Located in the fertile Shenandoah Valley, HCPS is in an ideal place to reap the benefits that the statewide Farm to School initiative has to offer. The district’s Nutrition Director, Andrea Early, has been an important local and statewide leader in the program.

“Andrea recognized the importance of Farm to School early on,” says Leanne DuBois, who serves as the statewide Farm to School coordinator in the Virginia Department of Agriculture and Consumer Services’ Marketing Division. “Other Virginia school districts have been inspired by Andrea, who is also the National Farm to School representative for the state. The heart of the program is about building relationships, community engagement and appreciation of Virginia agriculture.”

During the first year of the program, the 2007-08 school year, HCPS lunch lines featured hydroponic bibb lettuce from Portwood Gardens Farm in Dayton, grown just a few miles from the school. The school system also joined the Shenandoah Valley Local Food and Farm Workgroup and started to network with area farmers.
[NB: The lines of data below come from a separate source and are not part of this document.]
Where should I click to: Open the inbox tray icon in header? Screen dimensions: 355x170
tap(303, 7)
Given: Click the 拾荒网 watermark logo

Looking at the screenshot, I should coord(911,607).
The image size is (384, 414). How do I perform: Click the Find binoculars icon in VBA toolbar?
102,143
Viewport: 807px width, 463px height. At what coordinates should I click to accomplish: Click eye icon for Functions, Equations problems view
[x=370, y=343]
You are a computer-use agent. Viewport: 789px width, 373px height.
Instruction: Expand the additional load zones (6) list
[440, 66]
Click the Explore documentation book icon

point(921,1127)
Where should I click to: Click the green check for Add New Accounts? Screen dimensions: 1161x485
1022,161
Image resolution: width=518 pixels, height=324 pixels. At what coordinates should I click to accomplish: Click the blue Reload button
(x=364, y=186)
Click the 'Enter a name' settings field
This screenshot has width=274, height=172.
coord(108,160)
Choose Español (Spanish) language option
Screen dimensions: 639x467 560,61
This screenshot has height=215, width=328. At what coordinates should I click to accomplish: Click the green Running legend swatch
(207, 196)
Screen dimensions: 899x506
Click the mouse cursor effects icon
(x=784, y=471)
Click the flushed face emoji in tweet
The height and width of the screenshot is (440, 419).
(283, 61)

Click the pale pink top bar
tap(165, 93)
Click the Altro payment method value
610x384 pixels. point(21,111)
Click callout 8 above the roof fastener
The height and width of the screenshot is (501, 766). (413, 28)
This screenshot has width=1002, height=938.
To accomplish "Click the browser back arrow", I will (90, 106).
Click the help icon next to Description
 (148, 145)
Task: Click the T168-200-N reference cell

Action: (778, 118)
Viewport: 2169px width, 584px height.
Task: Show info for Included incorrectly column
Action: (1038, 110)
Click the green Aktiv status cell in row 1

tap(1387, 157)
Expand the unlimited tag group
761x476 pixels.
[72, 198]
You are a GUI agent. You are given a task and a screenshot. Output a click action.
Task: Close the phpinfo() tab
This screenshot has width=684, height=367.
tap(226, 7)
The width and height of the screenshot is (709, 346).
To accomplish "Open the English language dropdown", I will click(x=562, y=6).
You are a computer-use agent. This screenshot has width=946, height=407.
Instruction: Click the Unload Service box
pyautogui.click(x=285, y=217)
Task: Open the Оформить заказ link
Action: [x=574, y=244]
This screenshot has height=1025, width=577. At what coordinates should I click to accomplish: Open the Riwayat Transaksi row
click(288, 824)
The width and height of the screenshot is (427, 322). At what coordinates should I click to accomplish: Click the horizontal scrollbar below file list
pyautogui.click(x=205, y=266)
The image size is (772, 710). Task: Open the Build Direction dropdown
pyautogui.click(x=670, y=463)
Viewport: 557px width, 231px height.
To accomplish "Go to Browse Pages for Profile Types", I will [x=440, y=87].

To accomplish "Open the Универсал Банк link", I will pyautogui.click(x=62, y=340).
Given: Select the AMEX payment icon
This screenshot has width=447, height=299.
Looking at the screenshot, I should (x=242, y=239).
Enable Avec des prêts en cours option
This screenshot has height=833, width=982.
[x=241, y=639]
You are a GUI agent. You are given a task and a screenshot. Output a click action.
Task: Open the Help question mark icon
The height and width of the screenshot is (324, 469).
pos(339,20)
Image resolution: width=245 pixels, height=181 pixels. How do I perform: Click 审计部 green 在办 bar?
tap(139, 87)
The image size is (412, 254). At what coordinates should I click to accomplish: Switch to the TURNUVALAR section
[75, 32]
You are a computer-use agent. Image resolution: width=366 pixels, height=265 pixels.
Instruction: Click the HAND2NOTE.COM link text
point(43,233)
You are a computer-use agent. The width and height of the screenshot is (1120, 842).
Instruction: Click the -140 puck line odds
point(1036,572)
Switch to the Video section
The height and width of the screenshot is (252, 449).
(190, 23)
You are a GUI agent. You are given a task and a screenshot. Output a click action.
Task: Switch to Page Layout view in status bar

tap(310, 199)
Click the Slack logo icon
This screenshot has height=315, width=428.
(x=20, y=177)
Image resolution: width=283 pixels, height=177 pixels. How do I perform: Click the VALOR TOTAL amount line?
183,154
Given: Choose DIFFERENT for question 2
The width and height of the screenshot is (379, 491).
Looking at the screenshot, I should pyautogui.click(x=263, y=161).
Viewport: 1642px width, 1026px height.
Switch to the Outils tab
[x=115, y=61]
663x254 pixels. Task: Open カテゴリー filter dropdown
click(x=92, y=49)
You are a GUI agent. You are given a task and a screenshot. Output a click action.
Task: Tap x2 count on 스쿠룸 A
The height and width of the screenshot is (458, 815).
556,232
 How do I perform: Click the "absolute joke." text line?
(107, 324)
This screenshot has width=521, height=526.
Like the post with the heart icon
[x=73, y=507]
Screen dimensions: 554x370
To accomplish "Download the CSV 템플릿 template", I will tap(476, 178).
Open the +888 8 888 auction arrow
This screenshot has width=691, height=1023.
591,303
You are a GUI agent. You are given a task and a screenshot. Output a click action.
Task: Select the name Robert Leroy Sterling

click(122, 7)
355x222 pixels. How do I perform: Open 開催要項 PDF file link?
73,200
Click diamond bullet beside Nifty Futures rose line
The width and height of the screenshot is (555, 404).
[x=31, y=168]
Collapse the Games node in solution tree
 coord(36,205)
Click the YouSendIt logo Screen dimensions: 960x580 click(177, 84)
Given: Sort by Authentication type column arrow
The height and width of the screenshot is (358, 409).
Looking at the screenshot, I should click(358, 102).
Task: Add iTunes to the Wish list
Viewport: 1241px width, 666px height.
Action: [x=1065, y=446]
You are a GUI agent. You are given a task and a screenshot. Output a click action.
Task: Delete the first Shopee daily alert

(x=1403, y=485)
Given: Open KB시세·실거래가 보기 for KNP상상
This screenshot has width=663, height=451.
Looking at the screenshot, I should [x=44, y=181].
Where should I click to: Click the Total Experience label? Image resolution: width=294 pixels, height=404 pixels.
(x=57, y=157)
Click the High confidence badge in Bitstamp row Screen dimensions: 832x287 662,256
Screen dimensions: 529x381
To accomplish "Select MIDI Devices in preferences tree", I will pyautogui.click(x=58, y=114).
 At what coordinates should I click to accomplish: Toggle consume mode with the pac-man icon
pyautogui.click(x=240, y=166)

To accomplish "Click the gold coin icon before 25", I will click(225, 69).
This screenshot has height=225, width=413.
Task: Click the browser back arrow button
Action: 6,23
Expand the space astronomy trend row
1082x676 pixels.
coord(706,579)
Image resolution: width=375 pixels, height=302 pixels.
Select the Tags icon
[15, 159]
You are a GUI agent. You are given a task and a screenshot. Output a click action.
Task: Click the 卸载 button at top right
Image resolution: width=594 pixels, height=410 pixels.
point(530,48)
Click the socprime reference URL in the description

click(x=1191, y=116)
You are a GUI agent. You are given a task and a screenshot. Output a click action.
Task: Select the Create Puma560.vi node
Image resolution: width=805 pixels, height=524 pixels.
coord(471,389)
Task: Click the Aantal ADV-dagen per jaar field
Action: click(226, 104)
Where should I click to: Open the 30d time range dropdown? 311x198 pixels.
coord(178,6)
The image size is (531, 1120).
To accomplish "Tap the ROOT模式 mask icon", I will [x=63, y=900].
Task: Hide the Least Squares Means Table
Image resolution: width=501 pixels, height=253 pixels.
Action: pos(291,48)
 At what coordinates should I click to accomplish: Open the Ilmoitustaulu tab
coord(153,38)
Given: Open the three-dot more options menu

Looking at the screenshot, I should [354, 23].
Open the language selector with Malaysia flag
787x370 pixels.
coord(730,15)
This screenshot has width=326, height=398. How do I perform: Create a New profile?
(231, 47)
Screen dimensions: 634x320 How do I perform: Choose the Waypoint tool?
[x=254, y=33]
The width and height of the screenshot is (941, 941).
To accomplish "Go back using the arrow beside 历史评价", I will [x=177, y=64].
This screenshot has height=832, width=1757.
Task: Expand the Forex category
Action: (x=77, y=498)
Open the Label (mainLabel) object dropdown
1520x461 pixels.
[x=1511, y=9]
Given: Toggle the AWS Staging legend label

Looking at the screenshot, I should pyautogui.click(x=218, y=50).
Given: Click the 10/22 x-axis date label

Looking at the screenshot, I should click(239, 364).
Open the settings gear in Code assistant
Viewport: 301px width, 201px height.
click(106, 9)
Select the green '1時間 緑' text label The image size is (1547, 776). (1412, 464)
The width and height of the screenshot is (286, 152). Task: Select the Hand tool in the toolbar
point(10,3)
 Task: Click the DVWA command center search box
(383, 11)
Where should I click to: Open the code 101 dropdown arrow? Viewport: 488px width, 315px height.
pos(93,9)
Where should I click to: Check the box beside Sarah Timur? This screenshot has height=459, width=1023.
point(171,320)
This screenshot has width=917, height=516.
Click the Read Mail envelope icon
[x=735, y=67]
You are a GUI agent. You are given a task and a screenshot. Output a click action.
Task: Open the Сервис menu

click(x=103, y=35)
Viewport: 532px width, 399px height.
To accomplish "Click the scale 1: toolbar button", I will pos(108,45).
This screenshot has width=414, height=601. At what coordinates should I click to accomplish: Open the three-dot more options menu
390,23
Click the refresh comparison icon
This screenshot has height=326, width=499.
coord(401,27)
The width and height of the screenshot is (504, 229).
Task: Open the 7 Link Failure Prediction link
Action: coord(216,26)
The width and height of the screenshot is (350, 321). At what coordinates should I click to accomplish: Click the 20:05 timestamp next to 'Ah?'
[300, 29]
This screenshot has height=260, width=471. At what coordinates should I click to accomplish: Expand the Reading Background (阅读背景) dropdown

In May 2008, HCPS’s first Local Foods Day took place, during which students received a school lunch that was made entirely with locally grown and produced foods.

As the district’s Farm to School program has grown, it has obtained fresh produce from Standard Produce in Charlottesville and the Shenandoah Valley Produce Auction in Dayton, which offers fruits, vegetables and other items grown within a 100-mile radius of the auction.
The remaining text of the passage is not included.